No one sets out to make bad deals, but it's very hard to walk away from the negotiating table once you've raised expectations and invested your reputation in the outcome.
Trump was already talking up the prospects of a breakthrough at the summit. "It's never been taken this far. There's never been a relationship like this," Trump said when he welcomed three American hostages home from North Korea, "I think this will be a very big success."
"Another revenue stream to target is the income of an estimated 100,000 North Korean laborers sent overseas to generate hard currency for the regime while working in conditions that might be described as industrial slavery."
Despite this hope, the president and his national security team apparently kept their focus on the clear benchmark they had set for what constitutes a good deal: the "permanent, verifiable, irreversible dismantling of North Korea's weapons of mass destruction," as Secretary of State Mike Pompeo announced.
On top of that, the process would have to be rapid, so North Korea couldn't cash in on relief from U.S. sanctions while dragging its feet on denuclearization, then walk away from the deal.
When North Korea backed away from the promise of denuclearization, even using harsh language to criticize administration officials, Trump was right to pull the plug.
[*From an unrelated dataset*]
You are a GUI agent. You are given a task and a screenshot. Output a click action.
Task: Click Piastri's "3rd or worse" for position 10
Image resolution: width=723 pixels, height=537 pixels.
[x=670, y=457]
Though there is talk that dialogue between the two parties has already reopened, Kim is unlikely to consider full denuclearization until he faces much tougher measures.
That means it's now time for the next stage of the policy known as maximum pressure, whose impact was one important reason that Kim felt the need to propose a summit, release American hostages, and pause his missile test program.
Despite the name, the pressure applied so far is nowhere close to the maximum, but it has been a dramatic departure from the passivity of the Obama administration. In 16 months, this administration has sanctioned more North Korean entities that its predecessor did in a full eight years.
One major target for additional pressure is the North Korean shipping sector. Earlier this year, the U.S. Treasury sanctioned dozens of North Korea-linked vessels and shipping firms, and there are plenty more targets. To really turn up the heat, the U.S. and its allies should begin mandatory inspections of North Korea-linked vessels to ensure they aren't violating sanctions.
Another revenue stream to target is the income of an estimated 100,000 North Korean laborers sent overseas to generate hard currency for the regime while working in conditions that might be described as industrial slavery.
Fines for Chinese banks
The State Department estimates this abusive practice generates hundreds of millions of dollars per year for the regime. Congress has already passed a law imposing mandatory sanctions on foreign employers complicit in this abuse, but the administration hasn't implemented the measure yet. That needs to change.
Next, the White House also needs to make it clear to China that it cannot get away with the quiet facilitation of North Korea's illegal trade, as it did for years. Above all, Treasury should impose stiff fines on any Chinese banks that process transactions for sanctioned North Korean entities or the front companies they rely on.
While Beijing was glad to turn a blind eye to such practices for as long as the U.S. remained passive, its financial sector has far more to lose from being cut off from the U.S. market than from serving Pyongyang's interests.
While shuttered factories and power shortages impose tangible costs on the Kim regime, the regime also dreads having a spotlight cast on its abhorrent human rights record. The next step on that front is for the UN Security Council to refer the regime to the International Criminal Court or to a special tribunal, as a UN commission recommended in 2014.
This move will have the added benefit of reinforcing U.S. pressure on foreign capitals to downgrade their diplomatic and commercial relations with North Korea, which 20 nations have already done.
There are many other gaps and loopholes to plug in both the U.S. and UN sanctions regime. The White House should keep cranking up the pressure until Pyongyang recognizes that its nuclear weapons are a liability, not a insurance policy. Then it will be time for a summit.